Appeal from the Circuit Court of Cook County, County Department, Law Division; the Hon. IRVING GOLDSTEIN, Judge, presiding. Reversed and remanded.


Rehearing denied January 15, 1969.

The defendants appeal a judgment in the sum of $8,699 entered following a jury verdict in favor of the minor plaintiff. All post-trial motions were denied.

The plaintiff is the niece of the defendant, Donna Raskin. The injuries arose under the following circumstances: The defendants have daughters aged four and five years and the parties reside on the same street, their homes being something over one-half a block apart. Plaintiff, then aged some four years, frequently came to the home of the defendants to play with the daughters. On December 26th, the plaintiff's mother telephoned to inquire whether the plaintiff could come over to play with the Raskin girls. In that conversation plaintiff's mother was told that the defendants were leaving at about 1:00 p.m. to deliver Christmas parcels. Following such conversation, plaintiff walked to the home of the defendants, arriving between 10:30 and 11:00 a.m. At about 1:00 p.m. the defendants were preparing to depart on the Christmas errands and defendant Donna Raskin told the children to get into the defendants' automobile. Plaintiff and the four-year-old Raskin girl preceded the adults and got into the front seat of the automobile, plaintiff being nearest the right front door. Donna Raskin came to the car and told the girls to get into the back seat of the car and turned to, or stood, at the right rear door of the sedan to open it for the children. Plaintiff is described as backing out of the front seat of the car and as she stood with one foot on the ground her left hand was on, or clutched, the center post between the front and rear doors of the car. As Donna Raskin opened the right rear door, the left hand of the plaintiff was pinched between the forward edge of the opening door and the center post. Donna Raskin did not observe the position of the child's hand as she stood facing the side of the car, and she first became aware of the situation when the child cried. It was necessary to close the car door to release plaintiff's hand. The defendant, Marvin Raskin, was not present at the scene but was in the house using the telephone. As a result of the injury plaintiff lost two joints of the small finger of her left hand.
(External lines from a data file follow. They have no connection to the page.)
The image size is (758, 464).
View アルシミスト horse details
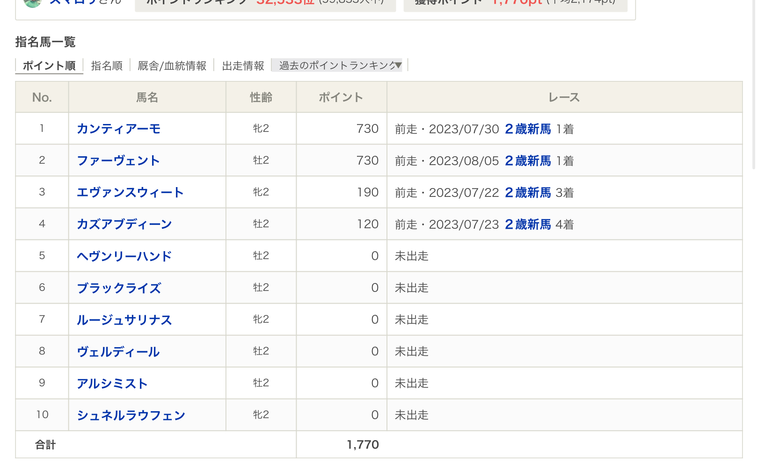pyautogui.click(x=112, y=383)
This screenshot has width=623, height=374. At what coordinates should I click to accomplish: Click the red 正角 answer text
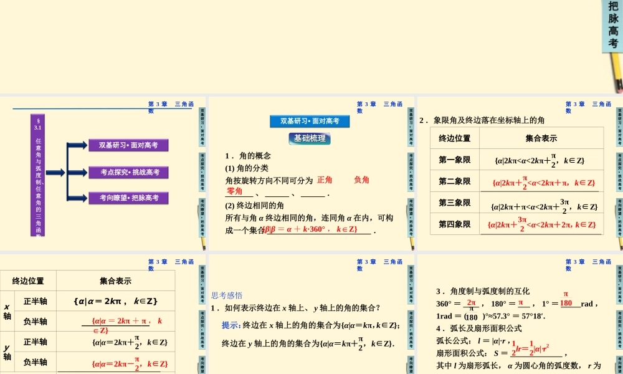325,180
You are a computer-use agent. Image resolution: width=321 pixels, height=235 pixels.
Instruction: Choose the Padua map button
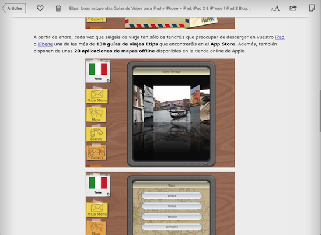click(x=172, y=206)
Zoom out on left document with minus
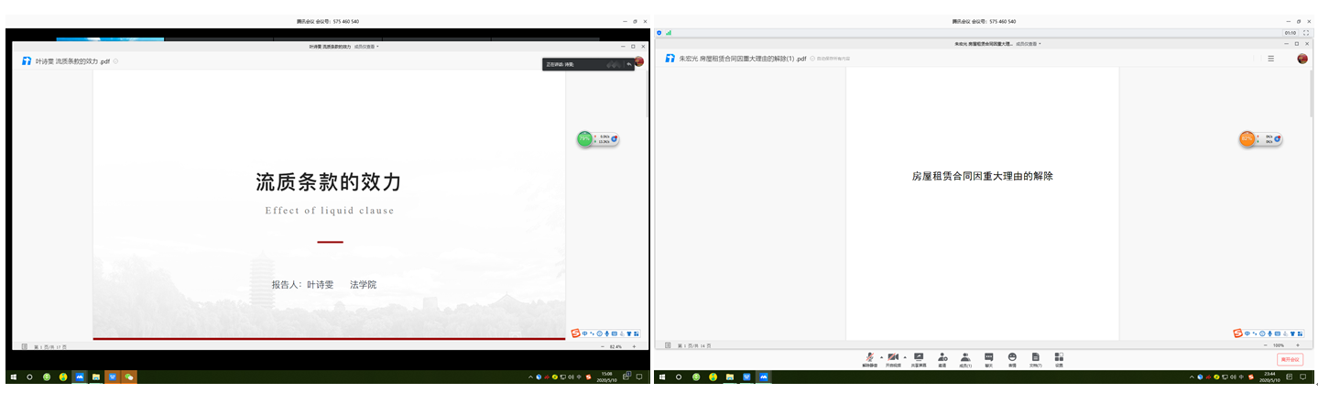 pyautogui.click(x=602, y=346)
The briefs and arguments submitted are directed to the issue whether plaintiff could recover upon a theory of ordinary negligence in the opening of the car door, or was a "guest" under chapter 95 1/2, § 9-201, Ill Rev Stats 1957, so that there could be recovery only if there was wilful and wanton conduct. Plaintiff contends that there should be recovery for ordinary negligence and that, as a matter of law, a minor of four years cannot be a guest, or in the alternative, there must be an express or implied consent of the parents to the trip, and that such was not present in either form.
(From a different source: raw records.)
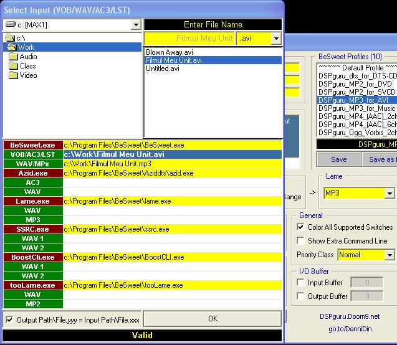
Task: Toggle Output Path equals Input Path checkbox
Action: coord(9,319)
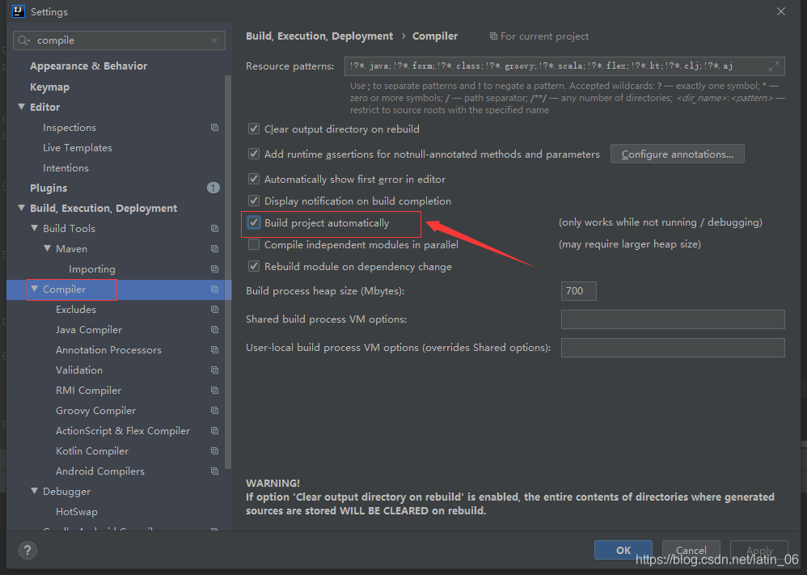Collapse the Compiler tree node

[34, 289]
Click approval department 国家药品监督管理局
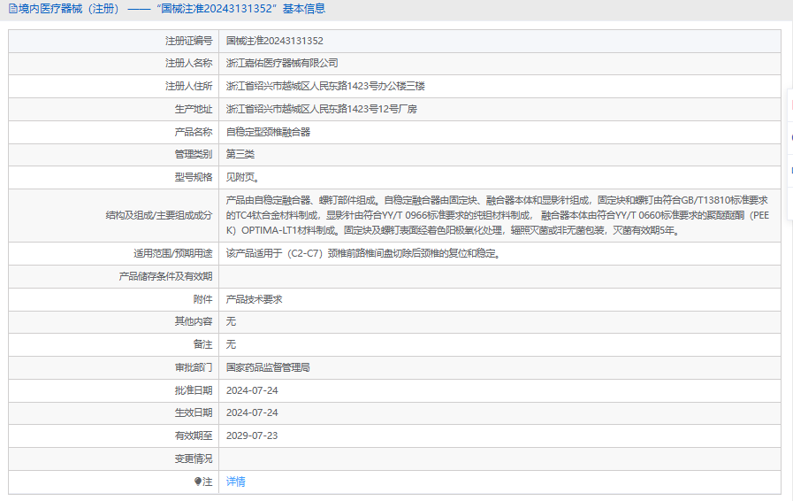793x501 pixels. 268,366
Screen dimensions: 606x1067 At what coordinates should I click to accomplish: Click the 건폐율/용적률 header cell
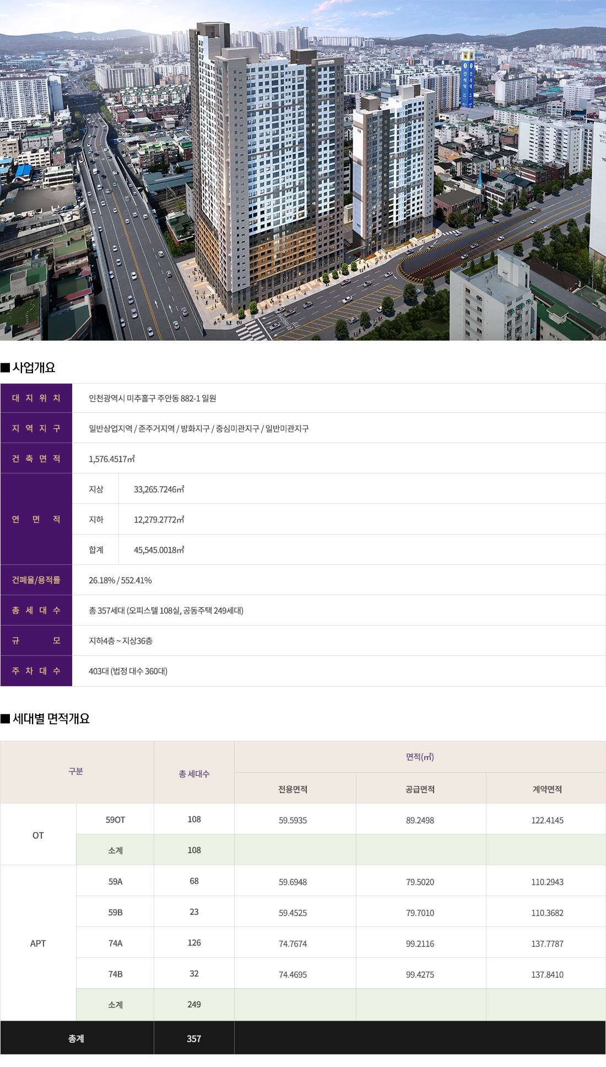point(36,580)
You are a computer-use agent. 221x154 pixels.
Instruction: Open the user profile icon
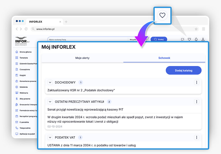[x=203, y=39]
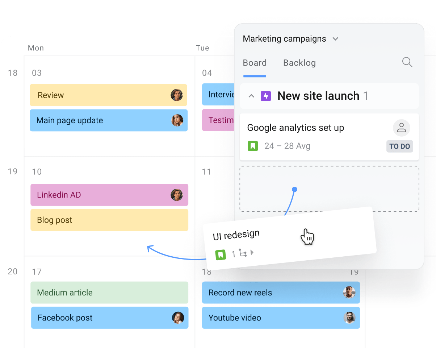Click the purple lightning icon beside New site launch
436x348 pixels.
pos(265,96)
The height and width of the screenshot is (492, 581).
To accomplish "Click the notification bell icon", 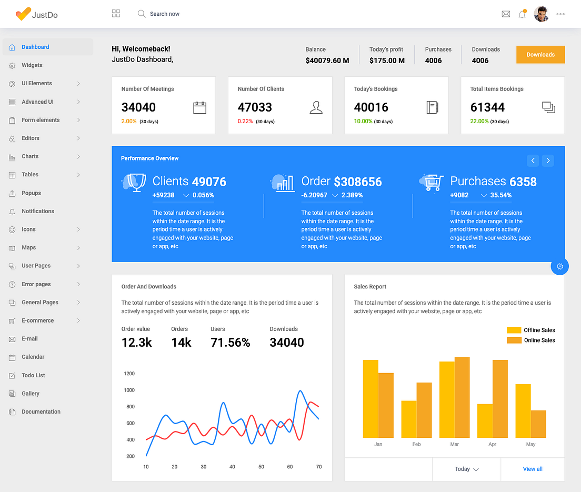I will 522,14.
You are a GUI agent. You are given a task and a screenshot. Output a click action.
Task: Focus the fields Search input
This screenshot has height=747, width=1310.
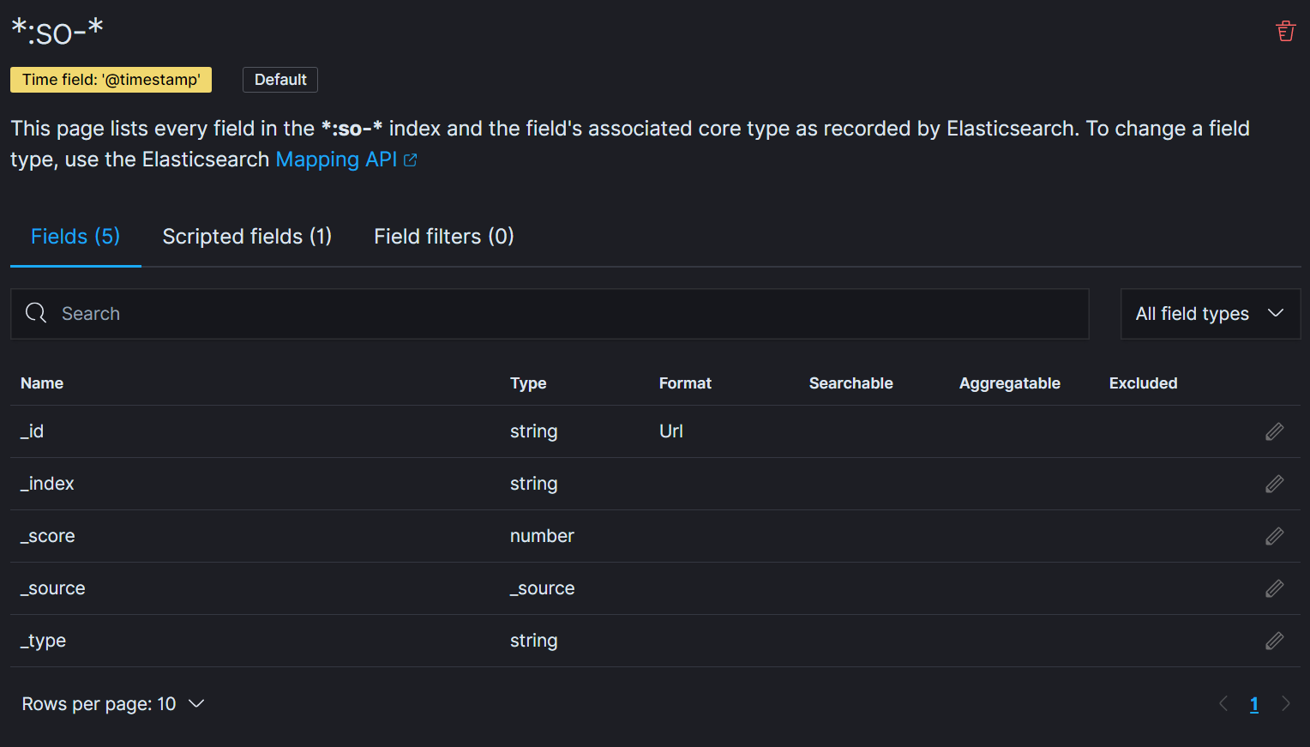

The complaint alleges, (1) that ". . . the defendants owned, operated, maintained, and/or controlled . . . a certain motor vehicle which was standing in the driveway . . ."; (2) that the plaintiff was ". . . a minor four (4) years of age, who was seated in the front seat of the said automobile at the invitation of the defendants, or one of them"; and (3) that the plaintiff ". . . had been invited by the defendant, Donna Raskin, to enter the said automobile to have company for her own children also in said automobile." The complaint continues to allege negligence in opening the door and in negligently failing to give warning of the opening of the door and ". . . negligently conducted themselves and/or operated and controlled the said automobile so that the plaintiff was injured. . . ." There are no other allegations purporting to define plaintiff's status in the car. The answer denies the alleged negligence, but there are no specific answers to the allegations of invitation and presence in the car. They are deemed admitted. Chapter 110, § 40(2), Ill Rev Stats. In a colloquy between the court and counsel during the discussion of a motion at the close of plaintiff's evidence, there is reference to a motion theretofore made to dismiss the complaint as insufficient to state a cause of action. We do not find such motion in this record.
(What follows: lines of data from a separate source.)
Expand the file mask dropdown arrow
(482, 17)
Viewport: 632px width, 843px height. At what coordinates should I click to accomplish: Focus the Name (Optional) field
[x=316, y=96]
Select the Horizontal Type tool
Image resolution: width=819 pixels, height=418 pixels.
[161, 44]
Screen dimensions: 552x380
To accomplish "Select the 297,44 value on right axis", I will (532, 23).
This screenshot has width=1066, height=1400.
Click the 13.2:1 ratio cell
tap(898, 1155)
Defendants made a motion for a directed verdict at the close of plaintiff's evidence, and again at the close of all of the evidence. Such motions raised the issue of proof under the "guest statute." As to the first motion, there was argument by counsel as to whether the record showed express consent by plaintiff's parents to the trip. As to the latter motion, there was presentation of argument and authorities upon the matter of implied consent based upon general custody of the minor as entrusted to the defendants, as well as consent upon prior occasions for the making of trips.

At the conference on instructions, the court overruled the defendant's objections to plaintiff's tendered instruction directed to (1) the issues framed as ordinary negligence; (2) defining negligence; and (3) defining ordinary care. Defendant tendered an instruction setting forth the provisions of the "guest statute," instructions defining wilful and wanton conduct and an instruction setting forth elements of proof under the "guest statute." Each was refused. Following the court's rulings on the several instructions, defendant's counsel expressly reserving claims theretofore made, stated to the court that there should be an instruction as to the burden of proof upon the issues submitted to the jury. The court gave said instruction. The issues made are severally preserved in a post-trial motion.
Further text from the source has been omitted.